In the diagram, we see one aspect on how we can increase stem cell numbers in some of our procedures in a safe and efficient way. We are constantly looking for ways to increase the stem cell output from the bone marrow. We know all too well that most of the regenerative cells that we inject into the joint typically survive for only a short period of time. Their release of growth factors is what gives the various signals for more cells to visit the area or, just as importantly, for some of the neighboring cells to help accomplish repair. It becomes a numbers game. The more cells we have in circulation the better chance we have to achieve success. Now, if we are able to find a medication that can increase stem cell numbers and at the same time have an effect on the health of the cartilage than we have something special. Parathyroid hormone (PTH) may be just the ticket.
For a number of years now we have been using a clone of Parathyroid hormone (PTH). Another PTH clone is known as Forteo. Forteo is used in the treatment of Osteoporosis. We are actually using another analog clone of PTH which has given us considerable cost savings and at the same time may work better. We first started using PTH as a stimulator of Very Small Embryonic Like Stem Cells (you can read about these cells on a previous blog). There is still some controversy to these cells but that controversy is on the wane. There is a receptor on the V cell surface that seems to stimulate these cells when the PTH binds to the cell membrane. It appeared to activate these V cells.

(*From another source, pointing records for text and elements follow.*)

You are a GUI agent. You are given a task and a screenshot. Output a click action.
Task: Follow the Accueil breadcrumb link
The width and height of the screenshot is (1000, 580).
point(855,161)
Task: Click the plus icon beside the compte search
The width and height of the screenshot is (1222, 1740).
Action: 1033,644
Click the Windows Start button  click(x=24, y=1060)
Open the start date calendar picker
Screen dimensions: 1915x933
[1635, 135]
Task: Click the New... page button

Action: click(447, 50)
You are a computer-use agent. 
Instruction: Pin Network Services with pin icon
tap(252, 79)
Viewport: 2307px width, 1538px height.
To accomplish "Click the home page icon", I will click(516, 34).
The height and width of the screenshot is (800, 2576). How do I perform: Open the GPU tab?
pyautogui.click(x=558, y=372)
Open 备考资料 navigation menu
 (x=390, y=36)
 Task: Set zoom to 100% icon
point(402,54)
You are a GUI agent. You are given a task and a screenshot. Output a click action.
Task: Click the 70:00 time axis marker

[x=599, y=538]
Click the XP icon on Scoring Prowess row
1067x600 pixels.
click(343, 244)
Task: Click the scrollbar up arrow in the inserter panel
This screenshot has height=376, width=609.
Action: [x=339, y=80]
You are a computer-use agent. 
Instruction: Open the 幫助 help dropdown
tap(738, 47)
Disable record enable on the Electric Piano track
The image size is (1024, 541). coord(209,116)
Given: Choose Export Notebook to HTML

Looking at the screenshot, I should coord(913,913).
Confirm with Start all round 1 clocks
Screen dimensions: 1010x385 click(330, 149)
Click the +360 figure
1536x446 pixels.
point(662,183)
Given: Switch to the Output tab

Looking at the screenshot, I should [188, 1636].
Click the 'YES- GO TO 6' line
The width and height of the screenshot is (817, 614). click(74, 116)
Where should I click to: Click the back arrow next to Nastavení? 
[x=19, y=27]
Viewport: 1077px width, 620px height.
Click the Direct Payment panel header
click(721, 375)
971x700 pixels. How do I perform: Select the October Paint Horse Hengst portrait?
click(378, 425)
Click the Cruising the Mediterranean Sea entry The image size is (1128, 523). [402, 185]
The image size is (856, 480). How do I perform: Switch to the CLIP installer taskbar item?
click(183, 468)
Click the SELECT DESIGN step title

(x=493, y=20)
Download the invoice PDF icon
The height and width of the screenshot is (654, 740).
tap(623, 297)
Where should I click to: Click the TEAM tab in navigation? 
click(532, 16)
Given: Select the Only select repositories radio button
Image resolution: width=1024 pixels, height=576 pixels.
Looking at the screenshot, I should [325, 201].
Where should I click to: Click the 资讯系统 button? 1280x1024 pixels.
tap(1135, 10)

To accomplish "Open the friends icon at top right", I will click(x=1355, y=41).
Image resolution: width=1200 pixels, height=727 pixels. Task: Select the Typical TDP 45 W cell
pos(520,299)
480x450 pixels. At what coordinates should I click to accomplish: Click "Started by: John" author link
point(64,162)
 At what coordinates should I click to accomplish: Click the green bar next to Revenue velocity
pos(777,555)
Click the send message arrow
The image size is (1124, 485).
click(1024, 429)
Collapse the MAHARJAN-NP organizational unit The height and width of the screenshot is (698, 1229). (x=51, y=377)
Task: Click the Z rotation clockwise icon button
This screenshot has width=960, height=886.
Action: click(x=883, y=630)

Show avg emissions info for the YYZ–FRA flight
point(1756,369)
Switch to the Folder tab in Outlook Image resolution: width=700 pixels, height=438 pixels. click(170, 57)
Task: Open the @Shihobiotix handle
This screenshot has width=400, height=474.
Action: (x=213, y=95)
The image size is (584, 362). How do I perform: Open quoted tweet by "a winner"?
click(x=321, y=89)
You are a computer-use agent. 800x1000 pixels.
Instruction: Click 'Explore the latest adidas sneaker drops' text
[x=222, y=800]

When we investigated PTH we were very intrigued by a number of scientific articles that show PTH can have some interesting effects on articular cartilage. The Univ. of Rochester is studying PTH for its ability to inhibit chondrocyte hypertrophy and induce cartilage matrix production. Chondrocyte hypertrophy is the beginning of the death spiral for chondrocytes which produce and maintain cartilage. Chondrocyte hypertrophy-like changes play a role in early and late stage Osteoarthritis (OA). Since not all cells in an OA joint are synchronized in their stage of the cell cycle, inhibition of hypertrophy-like changes might be a therapeutic target to slow down further OA progression. There are a number of studies that show that PTH is chondro-regenerative. There were many preclinical findings providing proof-of-concept that (PTH) may be useful for decelerating cartilage degeneration and inducing matrix regeneration in osteoarthritis patients. In addition to bone as a target, signaling downstream of the type I parathyroid hormone receptor (PTHR1) regulates chondrocyte differentiation. Parathyroid hormone-related peptide (PTHrP) a clone, is a potent stimulator of proliferation and collagen synthesis and suppressor of maturation. One classic article on this effect of PTH comes from the work of Dr. Eric Sampson and his group from Univ. of Rochester. They were able to show the chondro-regenerative properties of PTH. So, we can see that PTH may have some powerful effects on improving the status of articular cartilage and its underlying bone.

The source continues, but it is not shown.